Dataset records
--- START ---
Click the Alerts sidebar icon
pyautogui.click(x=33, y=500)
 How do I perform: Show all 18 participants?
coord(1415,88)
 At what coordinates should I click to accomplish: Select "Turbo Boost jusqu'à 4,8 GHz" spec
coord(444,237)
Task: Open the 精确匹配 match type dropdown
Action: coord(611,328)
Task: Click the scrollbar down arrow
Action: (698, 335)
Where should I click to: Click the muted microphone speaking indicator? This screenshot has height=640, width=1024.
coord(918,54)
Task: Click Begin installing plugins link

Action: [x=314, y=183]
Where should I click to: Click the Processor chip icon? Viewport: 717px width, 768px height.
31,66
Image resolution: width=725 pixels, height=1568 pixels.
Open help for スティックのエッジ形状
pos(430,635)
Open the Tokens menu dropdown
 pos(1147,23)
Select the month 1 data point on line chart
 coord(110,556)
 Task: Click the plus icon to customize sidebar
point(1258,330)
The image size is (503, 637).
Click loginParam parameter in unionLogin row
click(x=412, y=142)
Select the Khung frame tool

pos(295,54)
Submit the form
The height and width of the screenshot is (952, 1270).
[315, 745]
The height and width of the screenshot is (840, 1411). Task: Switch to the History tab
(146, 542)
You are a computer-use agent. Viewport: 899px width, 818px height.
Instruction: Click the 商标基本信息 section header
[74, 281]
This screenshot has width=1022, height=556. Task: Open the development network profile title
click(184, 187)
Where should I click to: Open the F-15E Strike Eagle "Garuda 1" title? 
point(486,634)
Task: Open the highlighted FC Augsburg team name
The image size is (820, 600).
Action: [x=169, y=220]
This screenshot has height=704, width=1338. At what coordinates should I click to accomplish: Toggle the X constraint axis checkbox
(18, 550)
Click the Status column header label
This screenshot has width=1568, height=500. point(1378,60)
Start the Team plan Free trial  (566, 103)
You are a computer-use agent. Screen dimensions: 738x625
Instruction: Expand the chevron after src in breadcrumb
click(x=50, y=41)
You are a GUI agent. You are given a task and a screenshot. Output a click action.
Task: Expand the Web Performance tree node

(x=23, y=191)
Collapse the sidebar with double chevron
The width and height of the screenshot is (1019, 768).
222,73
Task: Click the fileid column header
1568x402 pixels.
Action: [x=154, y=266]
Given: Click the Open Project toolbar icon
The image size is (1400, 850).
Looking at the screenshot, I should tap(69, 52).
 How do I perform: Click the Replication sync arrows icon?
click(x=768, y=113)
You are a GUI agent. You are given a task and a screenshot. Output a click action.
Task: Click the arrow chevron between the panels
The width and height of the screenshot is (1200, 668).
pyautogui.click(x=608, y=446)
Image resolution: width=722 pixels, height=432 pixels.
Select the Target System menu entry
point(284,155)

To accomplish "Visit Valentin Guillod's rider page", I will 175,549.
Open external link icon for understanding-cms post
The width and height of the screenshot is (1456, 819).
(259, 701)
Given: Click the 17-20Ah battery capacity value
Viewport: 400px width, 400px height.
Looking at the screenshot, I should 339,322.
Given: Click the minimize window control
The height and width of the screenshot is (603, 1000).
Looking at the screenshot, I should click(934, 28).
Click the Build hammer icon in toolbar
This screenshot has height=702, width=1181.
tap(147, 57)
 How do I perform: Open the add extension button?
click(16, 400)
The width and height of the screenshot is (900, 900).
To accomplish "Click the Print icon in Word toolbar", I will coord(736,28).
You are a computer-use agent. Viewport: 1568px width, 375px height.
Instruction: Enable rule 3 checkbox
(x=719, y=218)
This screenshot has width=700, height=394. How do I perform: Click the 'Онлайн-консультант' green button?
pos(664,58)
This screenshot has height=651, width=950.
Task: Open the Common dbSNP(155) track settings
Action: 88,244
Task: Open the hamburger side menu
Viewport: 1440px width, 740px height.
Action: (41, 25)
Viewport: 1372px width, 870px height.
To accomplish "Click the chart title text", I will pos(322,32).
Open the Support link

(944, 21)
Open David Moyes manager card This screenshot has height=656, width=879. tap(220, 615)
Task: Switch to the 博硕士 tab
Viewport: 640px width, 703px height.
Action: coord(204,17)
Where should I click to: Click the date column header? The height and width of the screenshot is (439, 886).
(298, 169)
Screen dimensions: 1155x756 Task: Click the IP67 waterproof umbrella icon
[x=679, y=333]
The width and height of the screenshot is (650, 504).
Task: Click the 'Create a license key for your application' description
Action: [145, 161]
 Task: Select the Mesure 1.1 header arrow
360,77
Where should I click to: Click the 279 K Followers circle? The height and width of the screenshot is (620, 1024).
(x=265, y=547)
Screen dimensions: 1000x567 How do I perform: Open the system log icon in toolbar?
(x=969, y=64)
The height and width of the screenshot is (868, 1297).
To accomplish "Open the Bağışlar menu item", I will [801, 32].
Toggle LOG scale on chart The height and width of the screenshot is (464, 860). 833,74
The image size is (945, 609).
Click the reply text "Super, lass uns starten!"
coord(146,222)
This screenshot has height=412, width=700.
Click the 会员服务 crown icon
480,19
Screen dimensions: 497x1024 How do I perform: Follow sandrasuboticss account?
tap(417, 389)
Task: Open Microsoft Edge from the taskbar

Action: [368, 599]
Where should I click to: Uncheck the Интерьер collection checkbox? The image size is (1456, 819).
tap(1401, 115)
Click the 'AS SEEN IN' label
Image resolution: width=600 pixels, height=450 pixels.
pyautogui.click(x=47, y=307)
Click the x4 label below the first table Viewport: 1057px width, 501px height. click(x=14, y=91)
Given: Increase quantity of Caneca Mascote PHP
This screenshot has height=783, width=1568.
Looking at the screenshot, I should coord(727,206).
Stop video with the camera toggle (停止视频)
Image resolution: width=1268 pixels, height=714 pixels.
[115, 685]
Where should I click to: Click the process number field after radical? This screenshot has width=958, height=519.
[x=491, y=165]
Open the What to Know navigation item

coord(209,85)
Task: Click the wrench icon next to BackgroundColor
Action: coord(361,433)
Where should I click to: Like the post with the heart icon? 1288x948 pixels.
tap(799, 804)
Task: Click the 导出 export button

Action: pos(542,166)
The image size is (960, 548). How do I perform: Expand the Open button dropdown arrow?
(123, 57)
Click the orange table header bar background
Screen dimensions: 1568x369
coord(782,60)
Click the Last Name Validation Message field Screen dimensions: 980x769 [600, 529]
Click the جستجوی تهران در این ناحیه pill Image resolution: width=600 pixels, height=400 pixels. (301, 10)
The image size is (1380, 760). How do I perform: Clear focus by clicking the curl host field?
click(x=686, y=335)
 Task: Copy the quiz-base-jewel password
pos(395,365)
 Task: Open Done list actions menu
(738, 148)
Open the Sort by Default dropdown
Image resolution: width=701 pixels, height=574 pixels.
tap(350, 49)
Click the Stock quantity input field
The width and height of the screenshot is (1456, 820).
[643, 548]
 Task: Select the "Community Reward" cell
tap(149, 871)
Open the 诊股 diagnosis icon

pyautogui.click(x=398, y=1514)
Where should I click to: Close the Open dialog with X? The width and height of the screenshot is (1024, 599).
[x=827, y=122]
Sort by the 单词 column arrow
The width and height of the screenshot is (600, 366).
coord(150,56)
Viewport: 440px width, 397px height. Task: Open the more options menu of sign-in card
--- END ---
== PROBLEM DETAILS ==
In the entries above, find each line that has the word "table". Copy it.

== WRITTEN SOLUTION ==
Click the x4 label below the first table Viewport: 1057px width, 501px height. click(x=14, y=91)
Click the orange table header bar background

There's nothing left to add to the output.